Figure 5. New Housing Starts Per Year, 1990-2014

in thousands of units

Source: Figure created by CRS using Census Bureau data on New Privately Owned Housing Units Started, Annual Data, available at http://www.census.gov/construction/nrc/historical_data/.

Notes: Data are for one-unit buildings only.

Mortgage Delinquency and Foreclosure Rates

Delinquency and foreclosure rates began to increase dramatically in the United States beginning in the middle of 2006, and have remained at elevated levels since then. However, over the last few years, foreclosure inventory rates decreased from their peak levels as fewer mortgages became delinquent and entered the foreclosure process. Foreclosure completions on some mortgages that were in the foreclosure process for an extended period of time may have also contributed to the decrease in the share of mortgages that are in the foreclosure process.

Figure 6 shows the percentage of all mortgages that were in the foreclosure inventory—meaning that they were in some stage of the foreclosure process—in each quarter since the beginning of 2001. The foreclosure inventory rate was about 2.3% in the third quarter of 2014. This was down from a peak of 4.6% that was reached during 2010, but was still high by historical standards.

Figure 6. Foreclosure Inventory Rates

Q1 2001-Q4 2014

Source: Figure created by CRS using data from the Mortgage Bankers Association's National Delinquency Survey.

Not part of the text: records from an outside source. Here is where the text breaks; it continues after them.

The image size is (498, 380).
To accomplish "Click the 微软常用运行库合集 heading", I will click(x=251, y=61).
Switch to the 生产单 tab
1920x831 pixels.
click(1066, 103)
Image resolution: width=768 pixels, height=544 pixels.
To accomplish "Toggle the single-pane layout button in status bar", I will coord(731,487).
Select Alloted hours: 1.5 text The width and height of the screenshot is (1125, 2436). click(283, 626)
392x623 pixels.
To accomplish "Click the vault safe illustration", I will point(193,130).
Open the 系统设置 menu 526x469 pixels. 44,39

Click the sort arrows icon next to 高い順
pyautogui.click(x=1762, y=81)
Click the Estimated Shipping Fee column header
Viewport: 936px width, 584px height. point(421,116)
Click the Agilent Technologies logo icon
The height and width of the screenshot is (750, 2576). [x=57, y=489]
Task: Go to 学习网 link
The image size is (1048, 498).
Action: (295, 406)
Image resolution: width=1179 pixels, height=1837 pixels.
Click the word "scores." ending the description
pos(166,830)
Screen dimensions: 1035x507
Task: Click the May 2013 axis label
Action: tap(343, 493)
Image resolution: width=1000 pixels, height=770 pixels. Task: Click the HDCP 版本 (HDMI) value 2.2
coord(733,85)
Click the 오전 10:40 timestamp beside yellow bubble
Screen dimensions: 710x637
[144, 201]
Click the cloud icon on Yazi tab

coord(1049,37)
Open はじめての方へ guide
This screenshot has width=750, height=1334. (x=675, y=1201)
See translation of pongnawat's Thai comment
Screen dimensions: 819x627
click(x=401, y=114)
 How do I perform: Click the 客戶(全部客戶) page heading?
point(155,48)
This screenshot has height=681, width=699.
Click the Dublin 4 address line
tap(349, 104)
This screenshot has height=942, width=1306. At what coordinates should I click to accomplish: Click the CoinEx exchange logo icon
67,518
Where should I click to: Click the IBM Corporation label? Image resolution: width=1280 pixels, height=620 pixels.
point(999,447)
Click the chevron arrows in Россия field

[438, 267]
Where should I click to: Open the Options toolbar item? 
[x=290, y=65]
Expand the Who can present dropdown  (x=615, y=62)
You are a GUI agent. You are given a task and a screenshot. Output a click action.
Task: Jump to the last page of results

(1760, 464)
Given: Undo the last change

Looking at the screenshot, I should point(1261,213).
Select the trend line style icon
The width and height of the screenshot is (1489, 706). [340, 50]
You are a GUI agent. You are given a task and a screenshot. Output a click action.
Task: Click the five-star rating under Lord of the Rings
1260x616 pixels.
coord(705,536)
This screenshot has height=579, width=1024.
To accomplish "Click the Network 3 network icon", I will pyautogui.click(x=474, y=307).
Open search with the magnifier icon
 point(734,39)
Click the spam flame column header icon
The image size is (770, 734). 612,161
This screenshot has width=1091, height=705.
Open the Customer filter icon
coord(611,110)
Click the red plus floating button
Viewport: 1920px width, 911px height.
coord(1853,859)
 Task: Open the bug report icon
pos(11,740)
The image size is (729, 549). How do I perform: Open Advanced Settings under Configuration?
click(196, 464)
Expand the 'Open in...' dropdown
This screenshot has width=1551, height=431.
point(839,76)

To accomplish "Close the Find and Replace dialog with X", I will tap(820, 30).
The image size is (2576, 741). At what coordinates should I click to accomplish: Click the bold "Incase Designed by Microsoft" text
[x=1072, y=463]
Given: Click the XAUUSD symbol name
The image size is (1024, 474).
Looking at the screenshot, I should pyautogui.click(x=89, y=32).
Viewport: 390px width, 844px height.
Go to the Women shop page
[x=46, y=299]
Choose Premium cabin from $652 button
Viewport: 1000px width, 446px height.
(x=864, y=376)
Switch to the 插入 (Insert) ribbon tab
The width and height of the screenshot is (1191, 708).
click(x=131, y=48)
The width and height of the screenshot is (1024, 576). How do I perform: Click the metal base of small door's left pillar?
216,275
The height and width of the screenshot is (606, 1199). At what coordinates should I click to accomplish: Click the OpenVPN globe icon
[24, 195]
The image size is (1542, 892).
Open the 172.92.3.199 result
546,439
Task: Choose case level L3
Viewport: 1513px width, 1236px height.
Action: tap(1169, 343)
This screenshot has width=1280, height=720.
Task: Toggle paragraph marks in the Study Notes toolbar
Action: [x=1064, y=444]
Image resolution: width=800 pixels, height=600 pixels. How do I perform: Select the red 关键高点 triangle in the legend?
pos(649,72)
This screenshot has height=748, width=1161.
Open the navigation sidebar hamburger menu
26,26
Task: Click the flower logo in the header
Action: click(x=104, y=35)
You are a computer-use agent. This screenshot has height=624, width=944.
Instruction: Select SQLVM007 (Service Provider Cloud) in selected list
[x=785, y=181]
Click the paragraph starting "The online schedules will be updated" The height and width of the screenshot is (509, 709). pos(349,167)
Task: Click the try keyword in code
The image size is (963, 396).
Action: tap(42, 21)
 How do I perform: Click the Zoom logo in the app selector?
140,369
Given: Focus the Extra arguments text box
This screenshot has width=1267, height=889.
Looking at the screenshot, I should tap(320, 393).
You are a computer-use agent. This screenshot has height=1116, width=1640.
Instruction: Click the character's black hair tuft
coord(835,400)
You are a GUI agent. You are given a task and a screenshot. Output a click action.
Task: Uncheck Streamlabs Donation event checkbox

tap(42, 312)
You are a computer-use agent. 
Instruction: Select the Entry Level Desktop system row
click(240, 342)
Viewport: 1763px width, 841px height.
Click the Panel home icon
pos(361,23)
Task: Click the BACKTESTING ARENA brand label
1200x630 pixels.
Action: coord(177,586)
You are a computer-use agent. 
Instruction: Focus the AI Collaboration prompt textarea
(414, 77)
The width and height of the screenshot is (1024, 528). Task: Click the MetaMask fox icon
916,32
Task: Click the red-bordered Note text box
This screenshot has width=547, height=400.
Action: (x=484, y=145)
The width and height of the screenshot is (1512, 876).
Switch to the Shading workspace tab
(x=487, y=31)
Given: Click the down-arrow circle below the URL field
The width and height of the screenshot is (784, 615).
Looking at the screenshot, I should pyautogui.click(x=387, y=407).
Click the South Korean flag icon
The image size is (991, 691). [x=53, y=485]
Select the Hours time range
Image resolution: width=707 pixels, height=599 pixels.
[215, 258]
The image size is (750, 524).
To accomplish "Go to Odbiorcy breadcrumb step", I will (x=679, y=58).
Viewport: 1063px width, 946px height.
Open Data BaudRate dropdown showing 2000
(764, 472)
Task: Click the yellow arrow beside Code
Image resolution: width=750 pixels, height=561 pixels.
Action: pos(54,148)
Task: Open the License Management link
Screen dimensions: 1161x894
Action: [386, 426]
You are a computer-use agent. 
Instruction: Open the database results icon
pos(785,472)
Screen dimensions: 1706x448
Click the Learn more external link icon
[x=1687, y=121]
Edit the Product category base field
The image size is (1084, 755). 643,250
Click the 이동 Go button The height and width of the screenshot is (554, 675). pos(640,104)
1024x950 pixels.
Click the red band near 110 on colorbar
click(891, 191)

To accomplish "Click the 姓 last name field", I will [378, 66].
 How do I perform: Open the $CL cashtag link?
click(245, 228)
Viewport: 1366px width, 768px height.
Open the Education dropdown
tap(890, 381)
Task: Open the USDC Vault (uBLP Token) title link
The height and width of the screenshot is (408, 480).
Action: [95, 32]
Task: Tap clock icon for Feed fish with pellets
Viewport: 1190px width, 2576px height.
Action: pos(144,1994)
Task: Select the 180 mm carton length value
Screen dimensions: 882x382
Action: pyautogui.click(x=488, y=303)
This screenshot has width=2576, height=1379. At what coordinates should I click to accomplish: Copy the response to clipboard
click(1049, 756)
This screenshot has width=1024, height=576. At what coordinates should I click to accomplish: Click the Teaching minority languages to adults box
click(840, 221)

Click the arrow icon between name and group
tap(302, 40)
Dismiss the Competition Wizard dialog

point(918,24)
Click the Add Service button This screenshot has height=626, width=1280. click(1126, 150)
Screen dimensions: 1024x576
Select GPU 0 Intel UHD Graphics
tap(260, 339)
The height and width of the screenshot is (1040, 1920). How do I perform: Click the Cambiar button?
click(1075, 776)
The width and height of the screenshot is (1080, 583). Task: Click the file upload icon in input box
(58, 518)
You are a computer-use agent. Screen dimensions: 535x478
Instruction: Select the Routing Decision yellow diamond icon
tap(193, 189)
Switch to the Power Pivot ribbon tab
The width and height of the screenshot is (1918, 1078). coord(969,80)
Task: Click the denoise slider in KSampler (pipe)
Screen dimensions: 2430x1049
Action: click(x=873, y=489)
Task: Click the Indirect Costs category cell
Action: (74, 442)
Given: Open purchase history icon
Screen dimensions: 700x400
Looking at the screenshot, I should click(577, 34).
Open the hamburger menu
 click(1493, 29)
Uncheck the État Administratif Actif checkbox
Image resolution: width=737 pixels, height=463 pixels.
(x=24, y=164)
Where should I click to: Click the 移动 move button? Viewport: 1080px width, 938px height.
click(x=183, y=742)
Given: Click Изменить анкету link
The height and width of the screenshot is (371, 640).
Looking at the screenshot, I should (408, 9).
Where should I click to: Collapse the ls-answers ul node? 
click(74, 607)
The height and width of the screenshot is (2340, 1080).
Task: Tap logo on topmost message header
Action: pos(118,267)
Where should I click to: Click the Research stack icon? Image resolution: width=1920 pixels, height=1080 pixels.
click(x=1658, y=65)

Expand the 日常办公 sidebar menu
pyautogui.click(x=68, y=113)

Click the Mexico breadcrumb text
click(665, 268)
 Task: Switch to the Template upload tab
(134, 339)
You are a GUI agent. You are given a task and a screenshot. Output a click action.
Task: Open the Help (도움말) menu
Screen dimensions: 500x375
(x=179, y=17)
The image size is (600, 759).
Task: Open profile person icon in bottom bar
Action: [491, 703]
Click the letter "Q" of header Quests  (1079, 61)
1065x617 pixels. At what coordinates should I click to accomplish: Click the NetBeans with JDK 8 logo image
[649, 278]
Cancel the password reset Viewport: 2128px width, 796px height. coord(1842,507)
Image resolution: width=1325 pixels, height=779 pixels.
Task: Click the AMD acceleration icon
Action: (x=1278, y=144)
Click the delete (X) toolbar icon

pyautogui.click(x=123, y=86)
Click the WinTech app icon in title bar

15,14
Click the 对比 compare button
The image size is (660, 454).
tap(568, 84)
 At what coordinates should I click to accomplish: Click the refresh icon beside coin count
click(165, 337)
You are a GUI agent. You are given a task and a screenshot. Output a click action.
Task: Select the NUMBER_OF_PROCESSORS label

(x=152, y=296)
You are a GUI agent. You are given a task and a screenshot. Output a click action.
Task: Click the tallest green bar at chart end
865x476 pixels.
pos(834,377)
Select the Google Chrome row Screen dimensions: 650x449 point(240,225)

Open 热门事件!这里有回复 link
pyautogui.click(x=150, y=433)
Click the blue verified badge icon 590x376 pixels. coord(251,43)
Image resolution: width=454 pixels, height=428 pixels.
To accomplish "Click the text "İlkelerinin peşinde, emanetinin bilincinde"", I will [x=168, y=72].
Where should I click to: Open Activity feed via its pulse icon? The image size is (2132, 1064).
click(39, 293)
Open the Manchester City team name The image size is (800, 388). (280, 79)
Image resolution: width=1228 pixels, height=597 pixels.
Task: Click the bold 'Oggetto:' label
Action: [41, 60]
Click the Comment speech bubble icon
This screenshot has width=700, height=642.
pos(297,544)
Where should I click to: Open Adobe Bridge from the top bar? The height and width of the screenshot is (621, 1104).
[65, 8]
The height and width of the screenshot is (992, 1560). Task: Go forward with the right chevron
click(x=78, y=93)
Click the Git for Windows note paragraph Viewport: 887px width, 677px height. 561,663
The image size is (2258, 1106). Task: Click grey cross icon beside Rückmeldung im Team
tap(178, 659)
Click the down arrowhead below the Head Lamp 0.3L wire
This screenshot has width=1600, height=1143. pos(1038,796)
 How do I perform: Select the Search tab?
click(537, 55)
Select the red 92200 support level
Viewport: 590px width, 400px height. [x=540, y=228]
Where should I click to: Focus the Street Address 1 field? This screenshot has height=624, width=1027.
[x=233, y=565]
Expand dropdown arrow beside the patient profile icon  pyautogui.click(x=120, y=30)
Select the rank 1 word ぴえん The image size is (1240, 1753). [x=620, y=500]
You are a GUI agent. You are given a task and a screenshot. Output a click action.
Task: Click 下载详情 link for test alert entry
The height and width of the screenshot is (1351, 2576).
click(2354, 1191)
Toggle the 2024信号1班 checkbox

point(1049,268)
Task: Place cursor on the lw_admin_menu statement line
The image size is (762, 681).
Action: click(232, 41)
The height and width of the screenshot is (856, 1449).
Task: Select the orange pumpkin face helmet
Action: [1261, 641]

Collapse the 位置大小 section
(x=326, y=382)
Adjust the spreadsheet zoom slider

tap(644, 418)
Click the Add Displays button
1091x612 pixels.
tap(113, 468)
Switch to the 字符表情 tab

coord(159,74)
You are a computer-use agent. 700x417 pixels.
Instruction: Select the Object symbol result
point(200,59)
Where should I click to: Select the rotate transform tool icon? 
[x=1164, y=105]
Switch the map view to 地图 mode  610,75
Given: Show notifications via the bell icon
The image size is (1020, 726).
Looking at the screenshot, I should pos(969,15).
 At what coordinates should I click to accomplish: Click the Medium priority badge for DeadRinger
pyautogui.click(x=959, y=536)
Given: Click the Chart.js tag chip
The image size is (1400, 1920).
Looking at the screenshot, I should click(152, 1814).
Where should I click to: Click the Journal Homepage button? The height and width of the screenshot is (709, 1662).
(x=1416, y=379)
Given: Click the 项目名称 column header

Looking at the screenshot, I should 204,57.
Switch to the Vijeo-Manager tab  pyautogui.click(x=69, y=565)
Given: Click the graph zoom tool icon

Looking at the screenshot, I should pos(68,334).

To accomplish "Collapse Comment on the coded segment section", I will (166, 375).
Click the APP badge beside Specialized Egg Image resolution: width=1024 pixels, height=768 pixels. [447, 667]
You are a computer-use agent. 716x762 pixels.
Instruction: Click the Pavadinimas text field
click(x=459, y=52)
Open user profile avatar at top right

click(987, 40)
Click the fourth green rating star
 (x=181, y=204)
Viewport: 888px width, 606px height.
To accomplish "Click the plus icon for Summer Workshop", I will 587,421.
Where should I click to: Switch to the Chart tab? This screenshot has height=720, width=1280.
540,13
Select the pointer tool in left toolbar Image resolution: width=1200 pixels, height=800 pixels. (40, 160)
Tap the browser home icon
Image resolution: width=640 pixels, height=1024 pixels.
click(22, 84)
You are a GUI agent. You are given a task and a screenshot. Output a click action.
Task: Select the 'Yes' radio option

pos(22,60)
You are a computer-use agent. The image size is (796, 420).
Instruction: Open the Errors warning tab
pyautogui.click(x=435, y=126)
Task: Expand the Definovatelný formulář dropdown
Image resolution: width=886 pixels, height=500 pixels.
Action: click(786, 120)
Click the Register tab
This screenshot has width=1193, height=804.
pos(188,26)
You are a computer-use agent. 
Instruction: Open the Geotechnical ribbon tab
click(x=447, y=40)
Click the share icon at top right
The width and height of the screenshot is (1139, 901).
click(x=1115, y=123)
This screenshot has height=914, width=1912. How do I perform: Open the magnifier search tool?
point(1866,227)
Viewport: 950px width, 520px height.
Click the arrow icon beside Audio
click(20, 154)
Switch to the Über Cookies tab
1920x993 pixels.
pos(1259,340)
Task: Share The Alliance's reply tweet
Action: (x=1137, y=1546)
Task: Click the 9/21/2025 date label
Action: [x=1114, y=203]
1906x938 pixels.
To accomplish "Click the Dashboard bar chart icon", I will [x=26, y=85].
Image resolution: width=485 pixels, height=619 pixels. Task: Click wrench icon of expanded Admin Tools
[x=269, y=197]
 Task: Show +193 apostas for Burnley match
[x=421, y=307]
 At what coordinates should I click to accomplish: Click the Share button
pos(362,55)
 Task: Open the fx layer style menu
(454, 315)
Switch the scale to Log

Notes: Foreclosure inventory rates are the percentage of mortgages that were in some stage of the foreclosure process as of the last day of the quarter.

Rental Markets

In 2013, there were about 40 million units of renter-occupied housing nationwide, and renters accounted for about 35% of all occupied housing units.8 Over one-third of rental housing is in one-unit structures, and nearly 60% is in single-family (1-4 unit) structures. Thirty percent of rental housing is in buildings with 10 or more units.9 In general, renter households are younger, smaller, more likely to be minorities, and have lower incomes than owner households.10

The number of households that rent their homes has been increasing in recent years.11 During the 113th Congress, rental markets across the country were generally tight, meaning that rents were rising and vacancy rates were falling.12

Rental and Vacancy Rates

The share of renters relative to owners has been increasing in recent years. As shown in Figure 7, from 2004 to 2006, rates of renters fell to a historic low of 31% in the mid-2000s as homeownership rates reached historic highs.13 Since then, homeownership rates have fallen and rates of rental occupancy were about 36% in 2014, a rate not seen since 1994 and about equal to the historic average (35% from 1965-present).14 This increase in the share of renters is at least partly attributable to the lingering effects of the economic downturn of 2007-2009.15

Figure 7. Rental and Homeownership Rates

1965-2014

Source: Chart prepared by CRS based on data from U.S. Department of Housing and Urban Development, U. S. Housing Market Conditions Report, National Housing Market Summary and Data. Data are adapted from, U.S. Census Bureau, Annual Housing Vacancy and Homeownership Survey, Table 14. Homeownership Rates for the US and Regions: 1965 to Present.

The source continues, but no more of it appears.